Hacker News new | ask | show | jobs
by MilStdJunkie 1100 days ago
Data, data, data, data. 1990s don't have wikipedia, Youtube, megapixel cameras every which where, every single adult human hooked up to a sensor package 24 hours a day, and who knows what else. I know as a 1990s guy I would never have imagined the amount of data we would eventually all throw up into the ether even ten years later, to say nothing of today. Without that corpus . .
3 comments

And none of those examples except Wikipedia were used to train the various LLMs. I wonder how much better multi-modal models are going to get if they start incorporating the 24/7 sensor data from billions of people.
I cant wait for the time when someone trains a multimodal LLM on all of youtube
"Don't forget to like and subscribe"

On a side note, long time ago I saw someone who make a bot trained on a selected sample of chats between people on the internet - and the tool swore a lot.

encyclopedia Britannia existed. I came to USA in late 90s and my school had the CD set.
Wikipedia is ~100 bigger than the Encyclopædia Britannica

https://en.m.wikipedia.org/wiki/Wikipedia:Size_of_Wikipedia

Nice link! I never saw that page before. This quote surprised me:

    it should be noted that the amount of text added to Wikipedia articles every year has been constant since 2006, at roughly 1 gigabyte of (compressed) text added per year.
Yes, Wikipedia is surprisingly small. You can fit the whole thing on an iPad and access all of it without internet. Plenty of rabbit holes to fill even the longest airplane flight.
That's honestly much smaller than I expected.
gpus don't forget the gpus ! compute was too slow for the task at hand.

..........

_BRIEF_
Copy out the whole Hacker News thread above word for word.

..........

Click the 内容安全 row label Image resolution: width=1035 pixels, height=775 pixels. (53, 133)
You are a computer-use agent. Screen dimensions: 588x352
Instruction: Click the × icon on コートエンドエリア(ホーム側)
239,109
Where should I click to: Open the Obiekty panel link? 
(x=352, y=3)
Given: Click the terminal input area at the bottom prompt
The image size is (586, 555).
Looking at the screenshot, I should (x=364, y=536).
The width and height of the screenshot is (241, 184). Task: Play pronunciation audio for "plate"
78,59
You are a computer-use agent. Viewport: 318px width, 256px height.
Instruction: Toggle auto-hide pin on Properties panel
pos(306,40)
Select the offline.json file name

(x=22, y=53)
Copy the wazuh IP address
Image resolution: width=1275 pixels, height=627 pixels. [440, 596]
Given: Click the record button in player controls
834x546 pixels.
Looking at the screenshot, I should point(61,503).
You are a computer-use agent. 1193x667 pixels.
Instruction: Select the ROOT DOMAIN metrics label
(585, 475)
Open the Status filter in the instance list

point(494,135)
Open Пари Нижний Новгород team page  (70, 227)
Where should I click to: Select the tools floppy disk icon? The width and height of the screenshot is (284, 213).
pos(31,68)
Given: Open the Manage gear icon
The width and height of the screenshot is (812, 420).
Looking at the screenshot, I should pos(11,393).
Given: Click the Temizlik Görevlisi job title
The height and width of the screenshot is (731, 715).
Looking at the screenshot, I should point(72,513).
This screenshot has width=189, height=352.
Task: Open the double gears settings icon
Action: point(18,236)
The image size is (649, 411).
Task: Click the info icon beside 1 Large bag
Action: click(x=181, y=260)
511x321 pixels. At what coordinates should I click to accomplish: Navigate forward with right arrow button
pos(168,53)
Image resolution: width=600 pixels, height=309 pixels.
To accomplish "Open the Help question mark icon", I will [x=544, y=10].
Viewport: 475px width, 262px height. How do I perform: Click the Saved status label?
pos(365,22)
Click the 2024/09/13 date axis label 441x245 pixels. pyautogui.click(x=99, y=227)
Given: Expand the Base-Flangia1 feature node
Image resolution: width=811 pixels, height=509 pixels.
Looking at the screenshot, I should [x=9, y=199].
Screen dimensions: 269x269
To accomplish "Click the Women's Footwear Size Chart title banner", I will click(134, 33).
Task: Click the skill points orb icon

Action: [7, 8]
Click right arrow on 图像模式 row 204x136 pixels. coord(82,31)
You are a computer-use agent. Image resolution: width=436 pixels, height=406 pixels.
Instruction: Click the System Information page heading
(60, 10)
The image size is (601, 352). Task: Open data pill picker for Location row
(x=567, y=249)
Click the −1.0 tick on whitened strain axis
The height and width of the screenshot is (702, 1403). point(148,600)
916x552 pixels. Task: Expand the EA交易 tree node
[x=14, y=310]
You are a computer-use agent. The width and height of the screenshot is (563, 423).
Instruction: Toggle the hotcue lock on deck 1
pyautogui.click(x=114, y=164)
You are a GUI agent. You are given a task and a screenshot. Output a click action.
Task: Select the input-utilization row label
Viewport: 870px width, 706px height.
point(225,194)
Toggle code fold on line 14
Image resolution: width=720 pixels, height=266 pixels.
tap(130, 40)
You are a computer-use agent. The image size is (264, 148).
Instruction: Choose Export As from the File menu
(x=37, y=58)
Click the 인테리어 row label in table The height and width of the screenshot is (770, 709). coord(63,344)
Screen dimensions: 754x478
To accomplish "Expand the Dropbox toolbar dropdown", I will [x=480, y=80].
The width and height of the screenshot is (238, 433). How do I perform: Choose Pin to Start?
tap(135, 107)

..........

_YOUR SOLUTION_
Hacker News new | ask | show | jobs
by MilStdJunkie 1100 days ago
Data, data, data, data. 1990s don't have wikipedia, Youtube, megapixel cameras every which where, every single adult human hooked up to a sensor package 24 hours a day, and who knows what else. I know as a 1990s guy I would never have imagined the amount of data we would eventually all throw up into the ether even ten years later, to say nothing of today. Without that corpus . .
3 comments

And none of those examples except Wikipedia were used to train the various LLMs. I wonder how much better multi-modal models are going to get if they start incorporating the 24/7 sensor data from billions of people.
I cant wait for the time when someone trains a multimodal LLM on all of youtube
"Don't forget to like and subscribe"

On a side note, long time ago I saw someone who make a bot trained on a selected sample of chats between people on the internet - and the tool swore a lot.

encyclopedia Britannia existed. I came to USA in late 90s and my school had the CD set.
Wikipedia is ~100 bigger than the Encyclopædia Britannica

https://en.m.wikipedia.org/wiki/Wikipedia:Size_of_Wikipedia

Nice link! I never saw that page before. This quote surprised me:

    it should be noted that the amount of text added to Wikipedia articles every year has been constant since 2006, at roughly 1 gigabyte of (compressed) text added per year.
Yes, Wikipedia is surprisingly small. You can fit the whole thing on an iPad and access all of it without internet. Plenty of rabbit holes to fill even the longest airplane flight.
That's honestly much smaller than I expected.
gpus don't forget the gpus ! compute was too slow for the task at hand.